Copyright: Ralf Rohrmoser-von Glasow
Immer noch ist das Tischlerhandwerk eine Männerdomäne. Nur etwa zehn Prozent der Auszubildenden, die den Abschluss in diesem Beruf schaffen, sind Gesellinnen. Bei der diesjährigen Ausgabe des Wettbewerbs „Die gute Form 2023“ fanden sich immerhin zwei Frauen unter den Preisträgern: Annika Schmitt machte nicht nur den ersten Platz, sie war auch Prüfungsbeste und präsentierte einen Nähtisch. Juliane Hoenisch überzeugte mit einer filigranen Sitzbank, das brachte ihr den dritten Preis.
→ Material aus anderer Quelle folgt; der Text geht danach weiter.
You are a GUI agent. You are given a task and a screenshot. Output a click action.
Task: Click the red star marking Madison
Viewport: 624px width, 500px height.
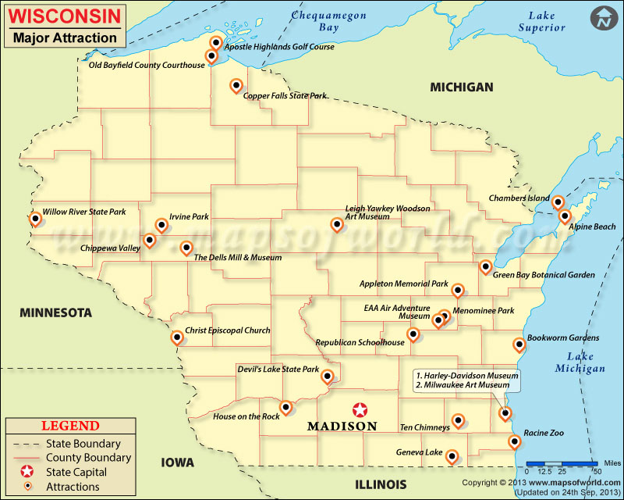360,409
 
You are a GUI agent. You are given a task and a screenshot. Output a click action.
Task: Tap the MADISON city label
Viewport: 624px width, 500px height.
342,427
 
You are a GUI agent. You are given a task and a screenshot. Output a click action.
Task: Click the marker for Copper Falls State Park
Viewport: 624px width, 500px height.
236,86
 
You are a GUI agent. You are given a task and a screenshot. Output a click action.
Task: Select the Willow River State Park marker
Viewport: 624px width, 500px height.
35,219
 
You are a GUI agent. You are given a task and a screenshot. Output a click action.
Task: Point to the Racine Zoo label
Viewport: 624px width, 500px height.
545,432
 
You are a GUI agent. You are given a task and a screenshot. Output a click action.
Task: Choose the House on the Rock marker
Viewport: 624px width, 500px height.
286,406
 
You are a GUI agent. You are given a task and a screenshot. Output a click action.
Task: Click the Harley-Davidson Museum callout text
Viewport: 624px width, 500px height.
467,376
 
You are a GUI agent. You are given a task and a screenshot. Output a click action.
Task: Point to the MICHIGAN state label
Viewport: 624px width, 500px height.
462,87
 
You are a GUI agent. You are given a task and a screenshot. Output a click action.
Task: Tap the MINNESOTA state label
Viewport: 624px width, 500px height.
55,312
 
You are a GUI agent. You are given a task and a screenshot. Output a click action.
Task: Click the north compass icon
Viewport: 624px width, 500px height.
601,18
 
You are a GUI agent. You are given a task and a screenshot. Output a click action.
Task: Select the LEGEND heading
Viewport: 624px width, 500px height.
70,426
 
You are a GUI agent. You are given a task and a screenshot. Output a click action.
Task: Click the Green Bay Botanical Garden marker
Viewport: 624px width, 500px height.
485,267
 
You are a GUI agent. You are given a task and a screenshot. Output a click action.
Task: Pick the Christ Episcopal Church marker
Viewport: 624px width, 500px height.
177,337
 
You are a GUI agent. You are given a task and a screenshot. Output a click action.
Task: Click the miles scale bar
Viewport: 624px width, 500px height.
562,464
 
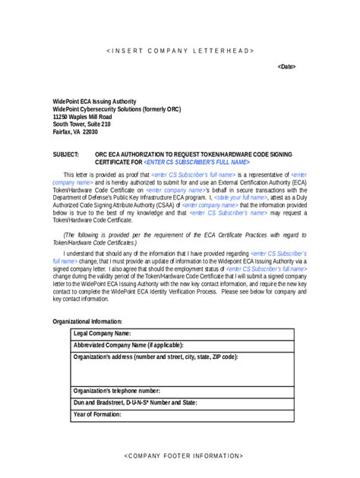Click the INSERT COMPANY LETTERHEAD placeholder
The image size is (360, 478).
[x=180, y=50]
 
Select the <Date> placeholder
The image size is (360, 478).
[x=286, y=67]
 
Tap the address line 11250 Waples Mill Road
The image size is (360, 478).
[x=82, y=117]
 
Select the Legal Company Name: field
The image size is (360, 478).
[x=102, y=333]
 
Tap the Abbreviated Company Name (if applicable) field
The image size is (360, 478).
[x=128, y=344]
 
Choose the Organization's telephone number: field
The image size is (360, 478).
[x=116, y=390]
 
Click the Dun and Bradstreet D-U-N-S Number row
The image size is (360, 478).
[x=134, y=402]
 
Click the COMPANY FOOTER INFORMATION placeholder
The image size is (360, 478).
[x=183, y=455]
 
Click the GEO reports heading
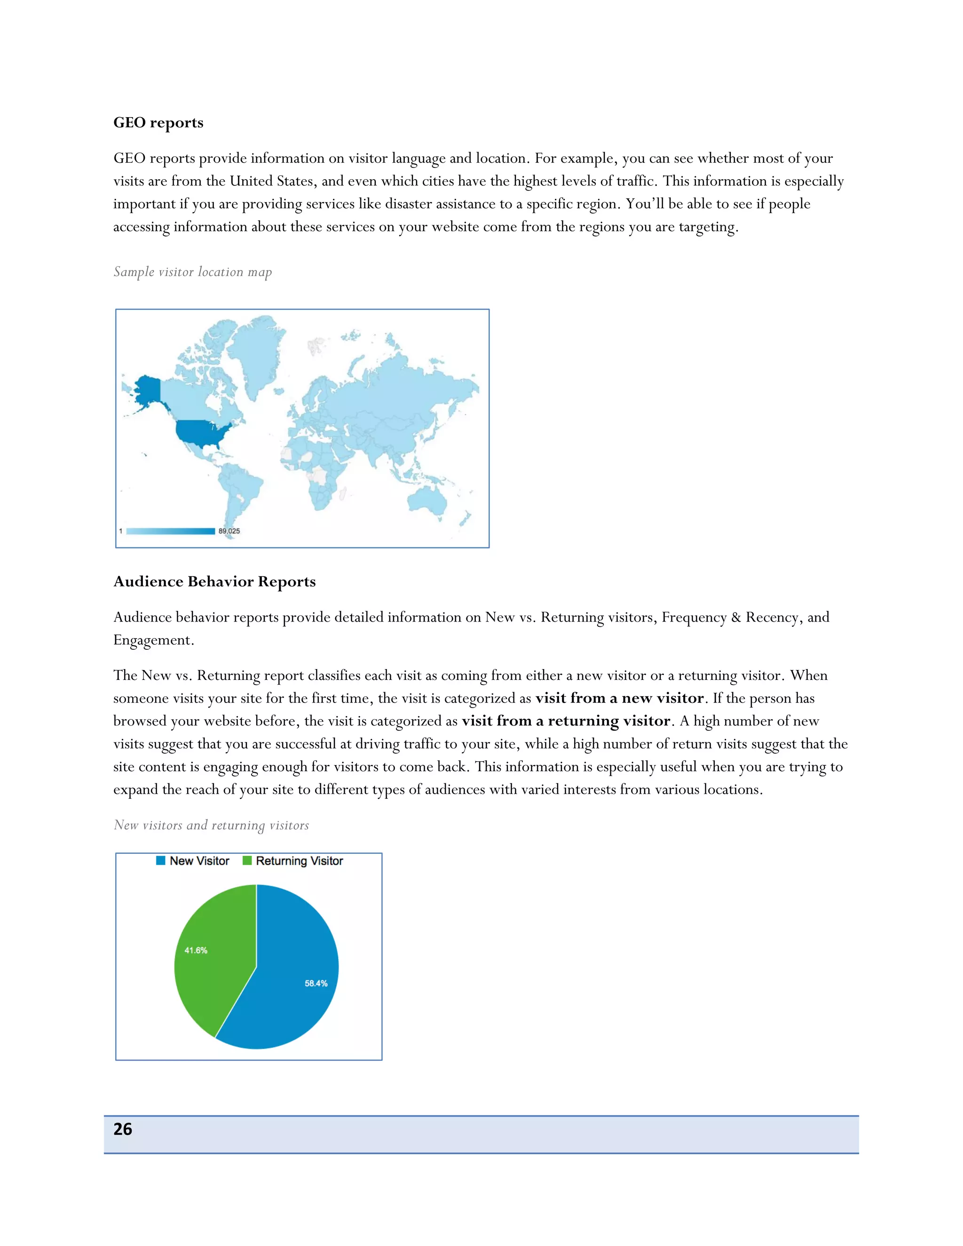[158, 123]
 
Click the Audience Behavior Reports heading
[214, 581]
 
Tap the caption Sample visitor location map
[192, 272]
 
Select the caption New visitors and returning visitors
[211, 825]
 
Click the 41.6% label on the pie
[196, 950]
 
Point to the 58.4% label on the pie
[316, 984]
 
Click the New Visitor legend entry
[193, 861]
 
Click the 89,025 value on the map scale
[229, 531]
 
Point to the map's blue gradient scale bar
[170, 531]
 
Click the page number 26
[123, 1129]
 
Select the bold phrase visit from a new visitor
[619, 698]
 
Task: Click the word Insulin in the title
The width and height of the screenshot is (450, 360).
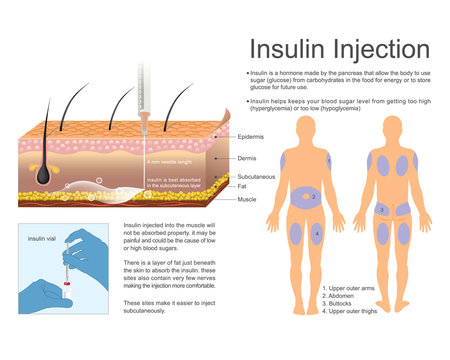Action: pyautogui.click(x=283, y=50)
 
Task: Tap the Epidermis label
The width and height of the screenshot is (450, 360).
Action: pyautogui.click(x=253, y=136)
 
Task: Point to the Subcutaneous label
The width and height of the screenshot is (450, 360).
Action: pyautogui.click(x=259, y=176)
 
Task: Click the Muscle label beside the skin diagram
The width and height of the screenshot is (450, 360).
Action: pyautogui.click(x=247, y=199)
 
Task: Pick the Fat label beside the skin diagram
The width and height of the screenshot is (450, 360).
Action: pyautogui.click(x=242, y=185)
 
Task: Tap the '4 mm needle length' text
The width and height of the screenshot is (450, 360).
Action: pyautogui.click(x=171, y=161)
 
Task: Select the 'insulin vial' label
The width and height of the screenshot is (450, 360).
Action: pyautogui.click(x=44, y=240)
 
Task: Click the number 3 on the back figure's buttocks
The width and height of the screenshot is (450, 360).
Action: pyautogui.click(x=381, y=210)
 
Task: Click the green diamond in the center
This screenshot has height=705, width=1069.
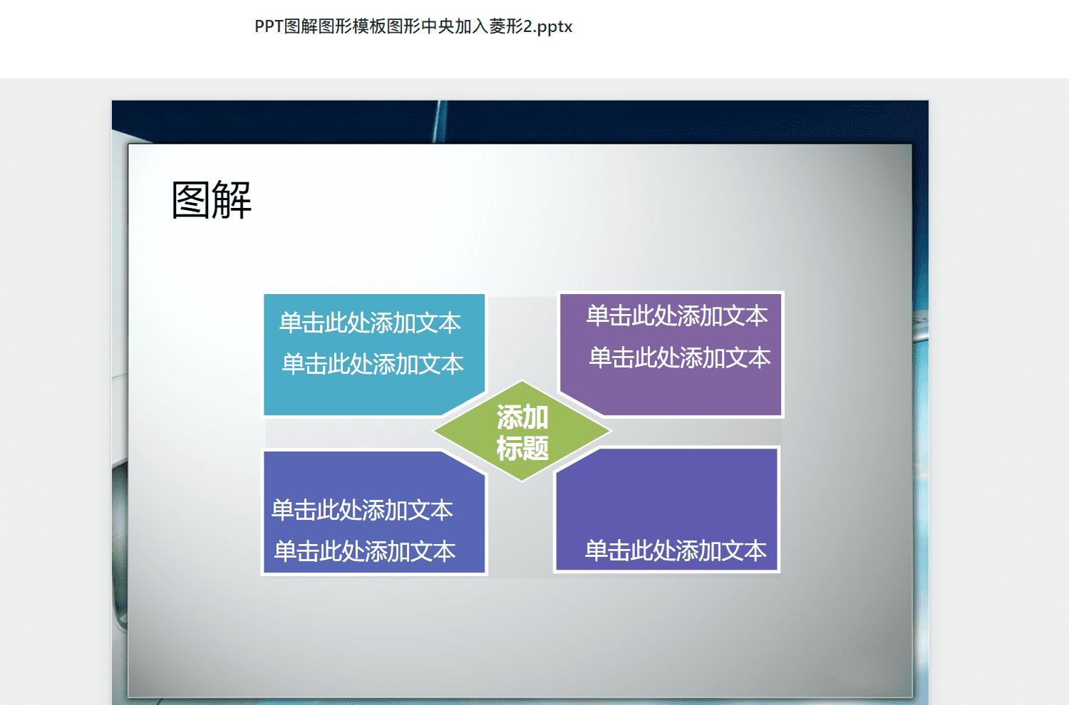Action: click(x=522, y=432)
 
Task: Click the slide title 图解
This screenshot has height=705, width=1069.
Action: click(x=212, y=200)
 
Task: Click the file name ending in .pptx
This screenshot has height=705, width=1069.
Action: click(x=413, y=26)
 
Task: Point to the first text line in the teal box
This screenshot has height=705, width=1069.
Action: click(x=371, y=323)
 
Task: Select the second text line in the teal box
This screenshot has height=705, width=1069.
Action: click(x=373, y=365)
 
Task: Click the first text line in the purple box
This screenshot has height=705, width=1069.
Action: click(x=677, y=315)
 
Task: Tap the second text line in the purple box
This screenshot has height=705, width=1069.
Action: click(x=680, y=357)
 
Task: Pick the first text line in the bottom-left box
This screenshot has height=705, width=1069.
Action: click(x=362, y=510)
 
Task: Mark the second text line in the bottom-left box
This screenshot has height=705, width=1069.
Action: click(x=365, y=551)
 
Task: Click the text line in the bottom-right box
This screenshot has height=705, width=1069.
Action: click(x=676, y=550)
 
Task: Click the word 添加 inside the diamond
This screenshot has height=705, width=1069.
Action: click(x=522, y=417)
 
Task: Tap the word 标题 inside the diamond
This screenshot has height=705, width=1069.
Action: click(x=522, y=448)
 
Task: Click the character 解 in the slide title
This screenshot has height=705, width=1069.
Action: click(x=232, y=200)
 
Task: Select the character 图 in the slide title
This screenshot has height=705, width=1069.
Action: click(x=191, y=200)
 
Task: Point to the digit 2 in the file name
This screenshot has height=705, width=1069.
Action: click(x=528, y=26)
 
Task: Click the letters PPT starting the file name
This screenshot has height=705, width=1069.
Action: click(x=269, y=26)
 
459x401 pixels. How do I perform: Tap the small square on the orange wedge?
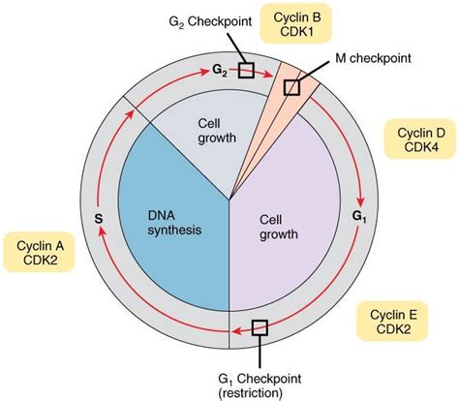click(291, 86)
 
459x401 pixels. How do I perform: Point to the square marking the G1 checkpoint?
click(260, 327)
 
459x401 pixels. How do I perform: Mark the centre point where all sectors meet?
click(230, 201)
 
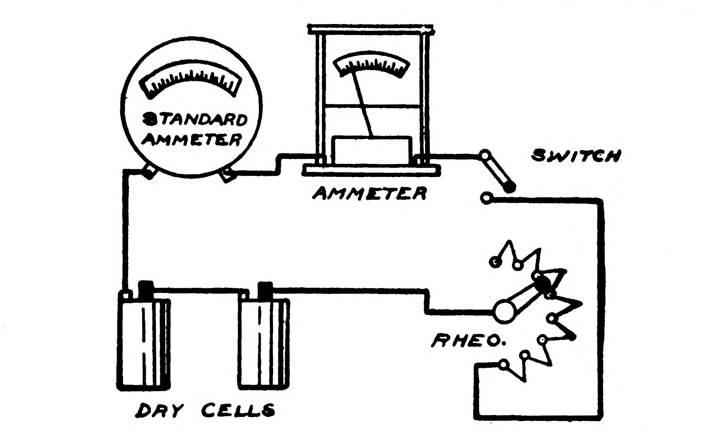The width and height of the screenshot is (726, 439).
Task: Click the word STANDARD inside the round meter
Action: tap(195, 120)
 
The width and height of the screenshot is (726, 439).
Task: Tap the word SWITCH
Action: tap(576, 156)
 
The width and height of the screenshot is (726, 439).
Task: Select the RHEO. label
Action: tap(468, 341)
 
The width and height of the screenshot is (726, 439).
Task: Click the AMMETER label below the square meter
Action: tap(370, 194)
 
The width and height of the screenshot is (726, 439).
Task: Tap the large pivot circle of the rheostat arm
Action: tap(504, 310)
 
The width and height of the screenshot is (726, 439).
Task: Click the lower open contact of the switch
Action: tap(486, 198)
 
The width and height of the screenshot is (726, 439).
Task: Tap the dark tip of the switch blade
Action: tap(509, 187)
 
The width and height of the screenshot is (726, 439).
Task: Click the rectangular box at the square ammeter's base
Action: tap(372, 150)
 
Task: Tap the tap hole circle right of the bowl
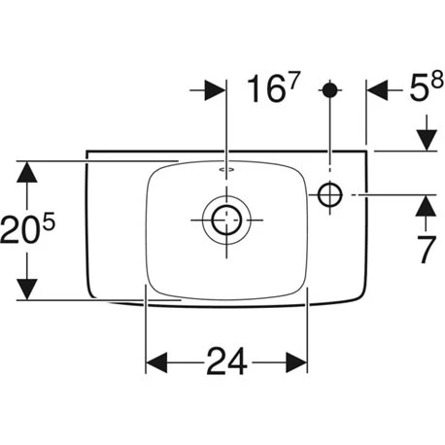tap(329, 196)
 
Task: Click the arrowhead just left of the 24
tap(157, 361)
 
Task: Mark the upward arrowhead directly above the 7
tap(424, 208)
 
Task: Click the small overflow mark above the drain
tap(225, 170)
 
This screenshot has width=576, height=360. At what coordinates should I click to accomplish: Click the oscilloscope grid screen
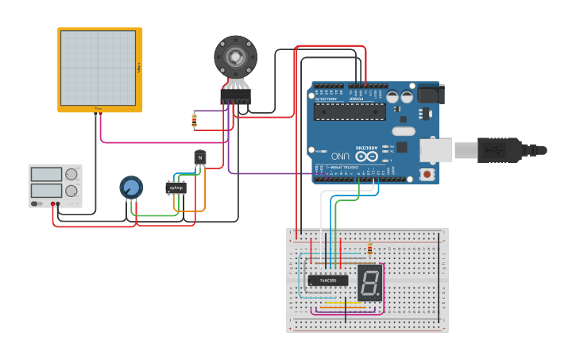pyautogui.click(x=99, y=68)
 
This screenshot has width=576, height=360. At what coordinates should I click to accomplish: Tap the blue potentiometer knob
pyautogui.click(x=131, y=188)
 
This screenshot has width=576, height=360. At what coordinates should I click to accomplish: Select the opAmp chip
pyautogui.click(x=176, y=188)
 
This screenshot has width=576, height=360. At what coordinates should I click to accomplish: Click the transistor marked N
pyautogui.click(x=200, y=158)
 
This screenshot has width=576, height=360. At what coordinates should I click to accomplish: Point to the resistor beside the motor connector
pyautogui.click(x=195, y=121)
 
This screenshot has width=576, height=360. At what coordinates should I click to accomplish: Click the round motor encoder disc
pyautogui.click(x=235, y=56)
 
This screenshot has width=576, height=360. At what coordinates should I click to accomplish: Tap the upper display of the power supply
pyautogui.click(x=47, y=174)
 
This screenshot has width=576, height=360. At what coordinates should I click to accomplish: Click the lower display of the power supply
pyautogui.click(x=47, y=191)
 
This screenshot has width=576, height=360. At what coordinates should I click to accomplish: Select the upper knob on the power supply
pyautogui.click(x=72, y=174)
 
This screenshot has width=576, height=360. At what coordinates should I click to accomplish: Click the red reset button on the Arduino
pyautogui.click(x=427, y=173)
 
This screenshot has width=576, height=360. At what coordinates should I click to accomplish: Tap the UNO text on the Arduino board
pyautogui.click(x=341, y=154)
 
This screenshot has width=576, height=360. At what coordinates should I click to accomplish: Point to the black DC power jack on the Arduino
pyautogui.click(x=430, y=94)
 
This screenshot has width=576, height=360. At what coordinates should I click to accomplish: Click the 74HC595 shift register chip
pyautogui.click(x=327, y=280)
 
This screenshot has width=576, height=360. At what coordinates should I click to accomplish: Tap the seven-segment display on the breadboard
pyautogui.click(x=369, y=281)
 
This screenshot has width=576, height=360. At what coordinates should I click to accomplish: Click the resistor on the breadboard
pyautogui.click(x=369, y=250)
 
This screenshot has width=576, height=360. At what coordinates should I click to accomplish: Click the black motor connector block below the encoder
pyautogui.click(x=235, y=96)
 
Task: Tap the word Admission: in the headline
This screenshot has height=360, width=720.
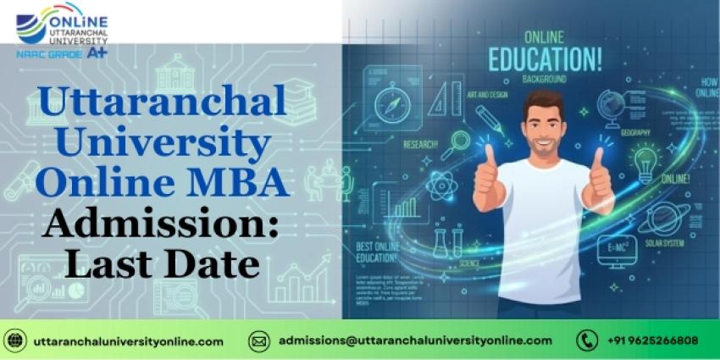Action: pyautogui.click(x=162, y=224)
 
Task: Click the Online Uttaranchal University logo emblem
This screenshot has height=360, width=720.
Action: pyautogui.click(x=32, y=26)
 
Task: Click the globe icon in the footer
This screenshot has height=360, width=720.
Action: pyautogui.click(x=15, y=341)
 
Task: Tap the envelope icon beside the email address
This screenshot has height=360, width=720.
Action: pyautogui.click(x=259, y=341)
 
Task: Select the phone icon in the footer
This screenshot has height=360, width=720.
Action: pyautogui.click(x=586, y=341)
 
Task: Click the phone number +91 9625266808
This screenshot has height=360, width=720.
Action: pyautogui.click(x=652, y=341)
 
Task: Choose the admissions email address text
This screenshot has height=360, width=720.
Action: pyautogui.click(x=415, y=341)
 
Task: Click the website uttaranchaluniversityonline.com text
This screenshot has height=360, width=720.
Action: pyautogui.click(x=128, y=341)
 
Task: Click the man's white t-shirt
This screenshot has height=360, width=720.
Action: pyautogui.click(x=543, y=229)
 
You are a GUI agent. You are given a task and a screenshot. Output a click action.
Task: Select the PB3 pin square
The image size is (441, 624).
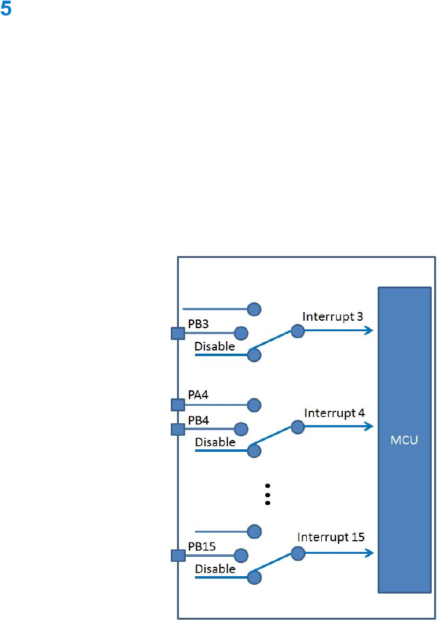point(178,334)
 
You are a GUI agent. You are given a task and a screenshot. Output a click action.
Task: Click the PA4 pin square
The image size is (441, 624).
point(178,405)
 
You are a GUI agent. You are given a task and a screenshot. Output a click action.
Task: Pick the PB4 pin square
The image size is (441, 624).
point(178,429)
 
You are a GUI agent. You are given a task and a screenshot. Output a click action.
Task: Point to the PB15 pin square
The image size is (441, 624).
point(178,556)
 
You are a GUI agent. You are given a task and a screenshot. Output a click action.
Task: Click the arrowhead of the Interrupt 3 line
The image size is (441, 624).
point(370,331)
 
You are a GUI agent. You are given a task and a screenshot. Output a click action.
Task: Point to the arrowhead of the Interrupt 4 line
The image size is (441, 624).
point(370,427)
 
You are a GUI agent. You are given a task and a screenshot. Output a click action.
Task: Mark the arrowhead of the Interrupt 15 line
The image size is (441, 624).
point(370,553)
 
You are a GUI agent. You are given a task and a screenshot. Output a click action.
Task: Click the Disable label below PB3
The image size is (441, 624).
point(215,346)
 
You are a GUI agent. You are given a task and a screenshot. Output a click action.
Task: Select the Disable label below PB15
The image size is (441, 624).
point(215,569)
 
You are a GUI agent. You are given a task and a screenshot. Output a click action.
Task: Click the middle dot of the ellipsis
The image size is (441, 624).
point(268,494)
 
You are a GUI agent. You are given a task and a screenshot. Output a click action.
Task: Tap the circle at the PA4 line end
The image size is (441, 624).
point(253,405)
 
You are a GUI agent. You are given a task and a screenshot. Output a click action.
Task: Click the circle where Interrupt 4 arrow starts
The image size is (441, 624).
point(298,427)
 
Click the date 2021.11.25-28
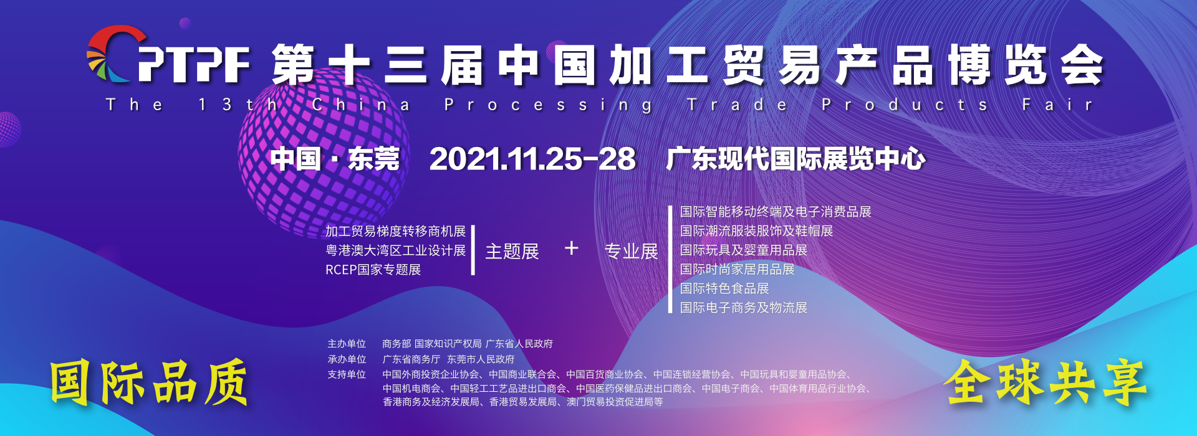point(532,159)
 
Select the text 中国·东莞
point(335,159)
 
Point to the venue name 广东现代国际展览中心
point(796,159)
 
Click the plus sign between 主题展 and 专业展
point(572,249)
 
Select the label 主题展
point(512,251)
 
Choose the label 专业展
point(632,251)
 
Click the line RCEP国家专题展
point(373,270)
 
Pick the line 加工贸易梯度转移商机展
point(395,231)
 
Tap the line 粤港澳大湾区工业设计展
point(395,250)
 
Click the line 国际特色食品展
point(724,288)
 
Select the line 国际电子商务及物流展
point(744,308)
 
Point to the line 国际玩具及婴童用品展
point(744,250)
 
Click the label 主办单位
point(347,344)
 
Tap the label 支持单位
point(347,374)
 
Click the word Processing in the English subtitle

Prämierte Stücke des Wettbewerbs im Siegburger Stadtmuseum zu sehen
Diese Möbelstücke und die weiteren Bewerber sind an diesem Wochenende in einer Ausstellung im Siegburger Stadtmuseum zu sehen. Der Obermeister der Tischlerinnung Bonn Rhein-Sieg, Wilhelm Gießelbach, und ihr Geschäftsführer Wolfgang Schmeil führten durchs Foyer und die Aula, um die prämierten Stücke zu zeigen.
„Es geht hierbei um Formgebung und Gestaltung“, erklärte Gießelbach. „Oft gibt es aber Übereinstimmung mit den Gesamt-Prüfungsergebnissen.“ Zu dieser Aussage passt, dass der Zweitbeste bei den Prüfungsergebnissen, Adrian Lüke, auch mit einer Belobigung ausgezeichnet wurde. Derer gab es drei, neben Lüke konnten sich Leon Grabowski und Cederic Müller über den Zuspruch der Jury freuen.

Adrian Lüke wurde für sein Sideboard belobigt und war zweitbester Prüfling.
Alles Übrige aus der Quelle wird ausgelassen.